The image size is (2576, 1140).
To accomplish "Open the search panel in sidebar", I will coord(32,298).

* * *

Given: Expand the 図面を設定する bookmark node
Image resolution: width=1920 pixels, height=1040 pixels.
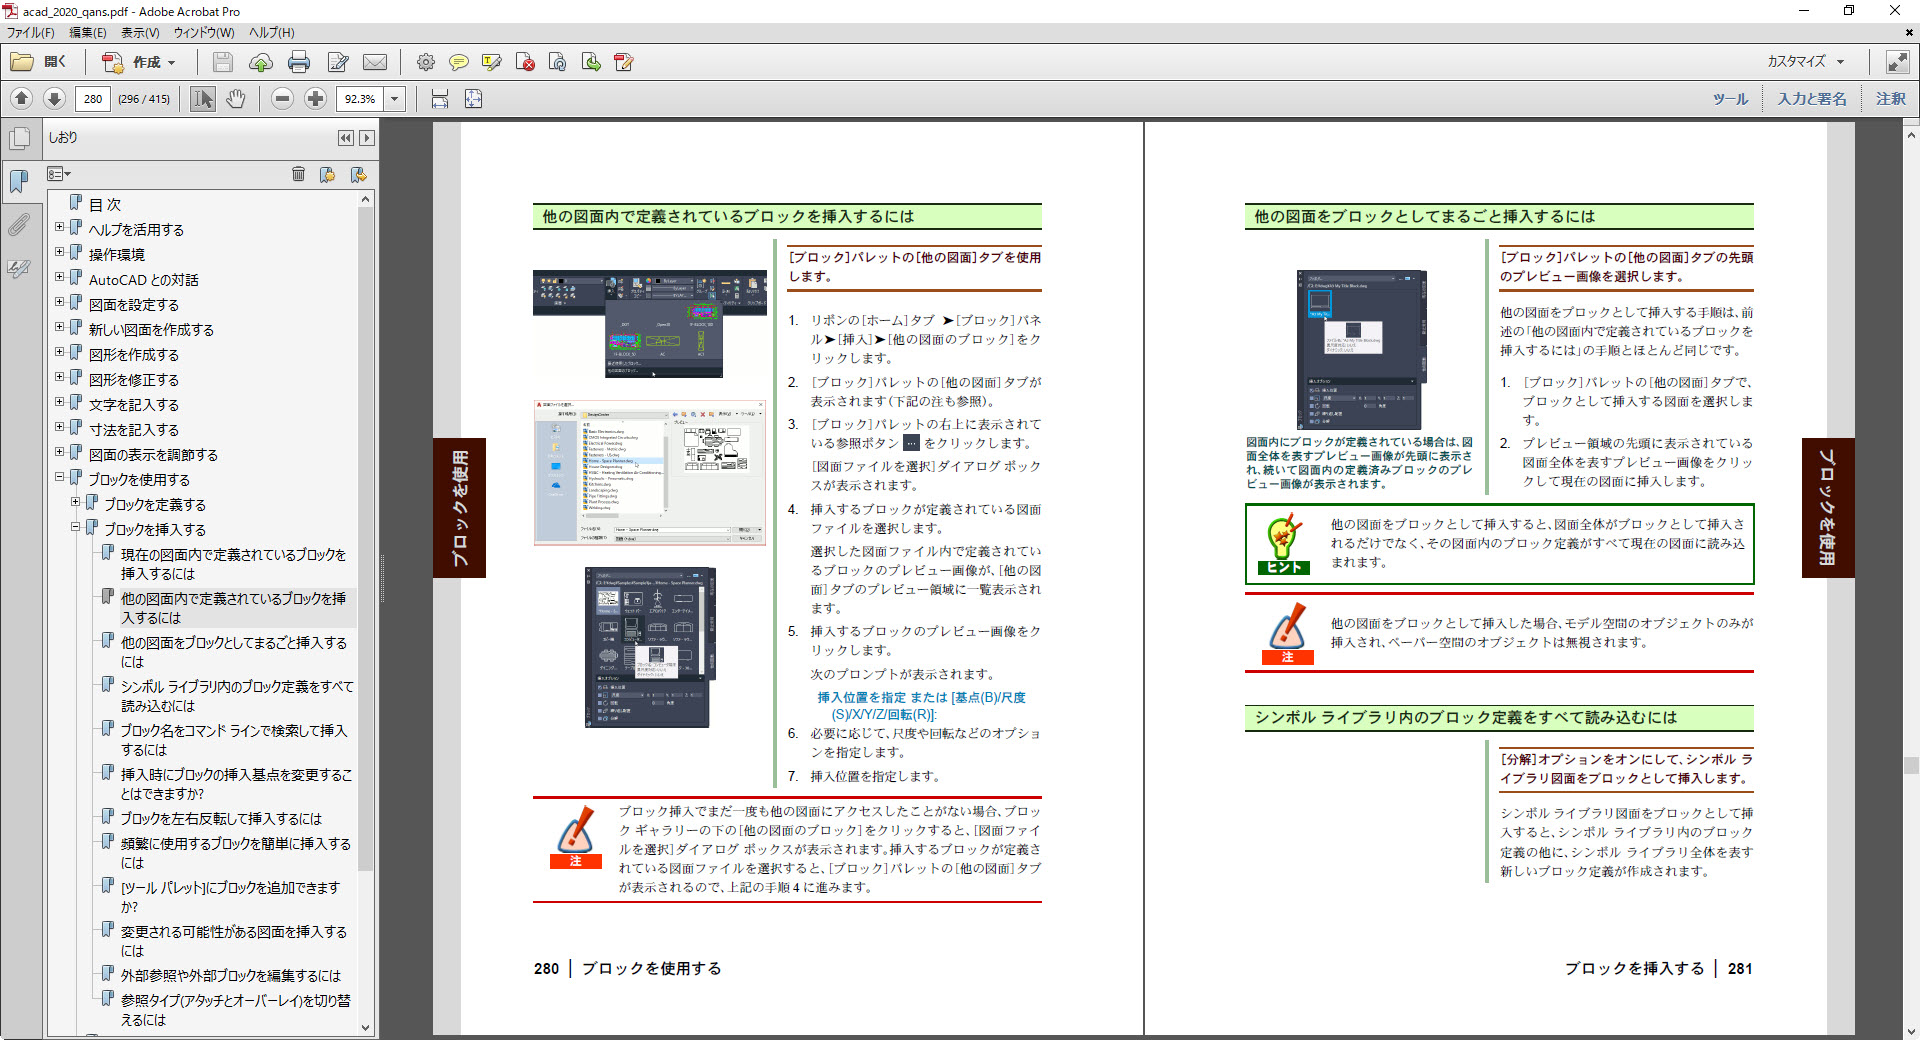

--

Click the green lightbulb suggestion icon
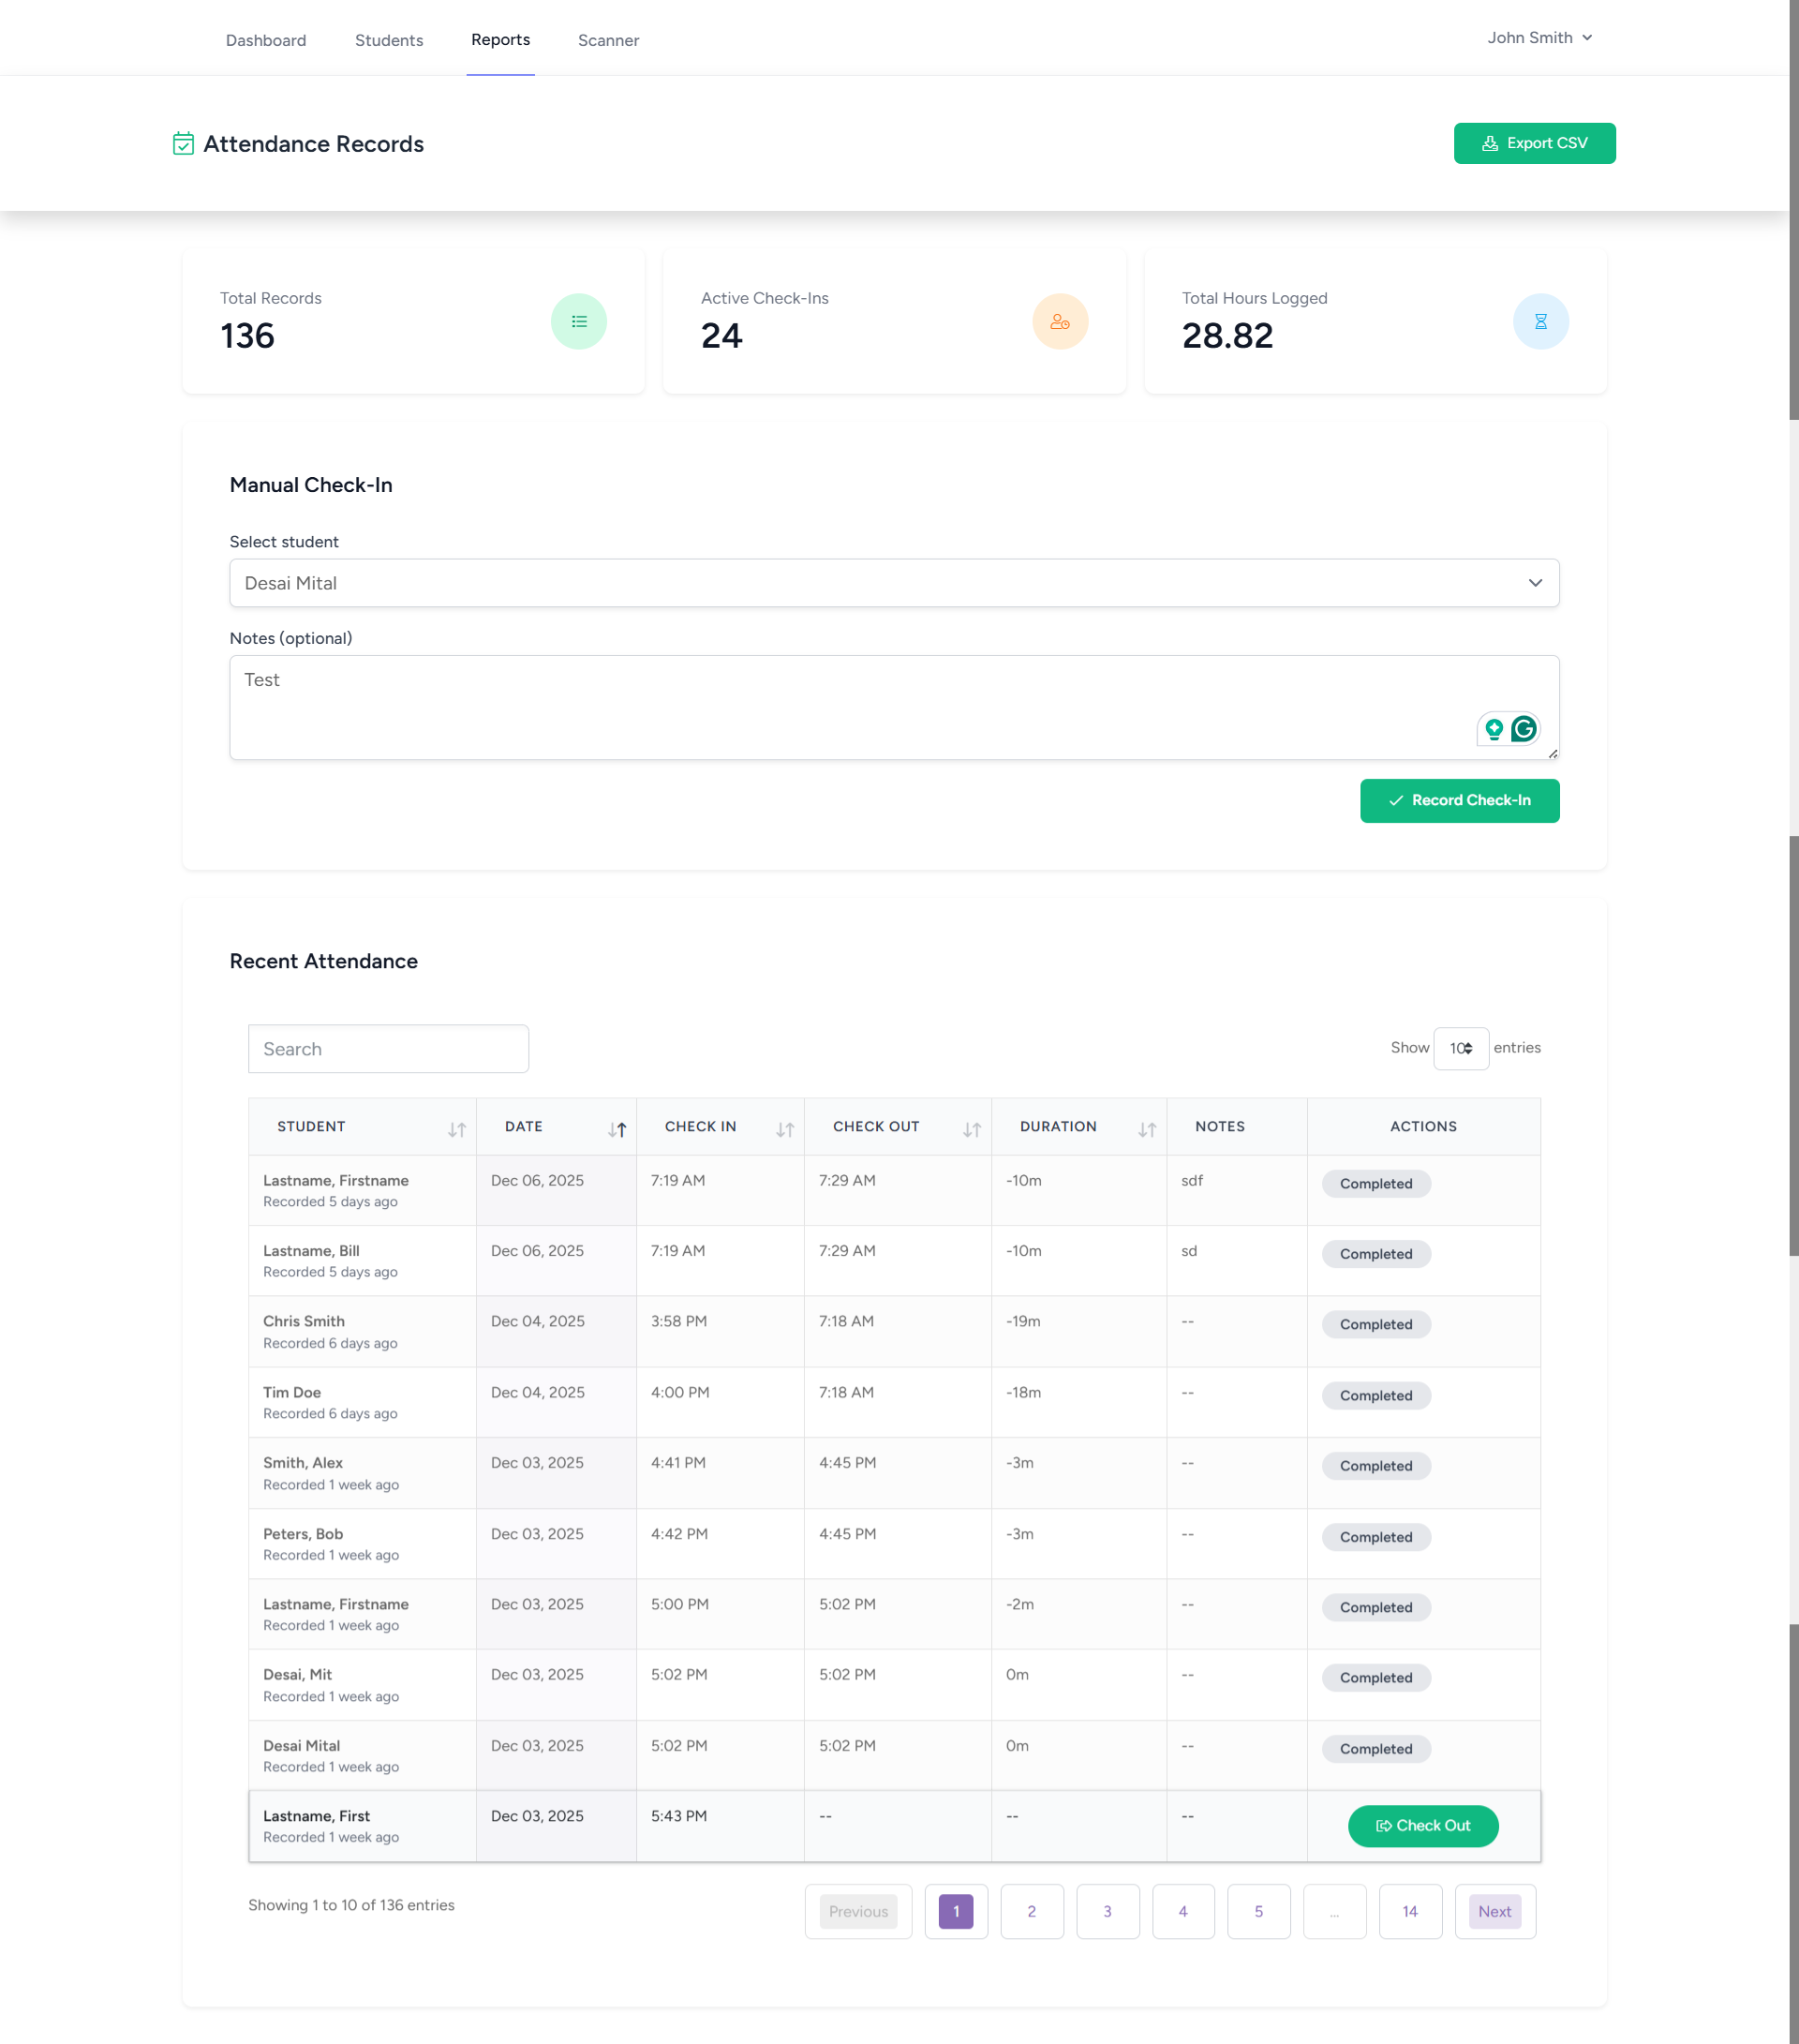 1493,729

PROBLEM REQUIREMENTS -
Keep both end lines and retype everything in the records above from the line containing "Given: Expand the 図面を設定する bookmark node" through the line containing "Image resolution: width=1920", exactly, with nothing else.

COMPLETED TASK -
Given: Expand the 図面を設定する bookmark node
Image resolution: width=1920 pixels, height=1040 pixels.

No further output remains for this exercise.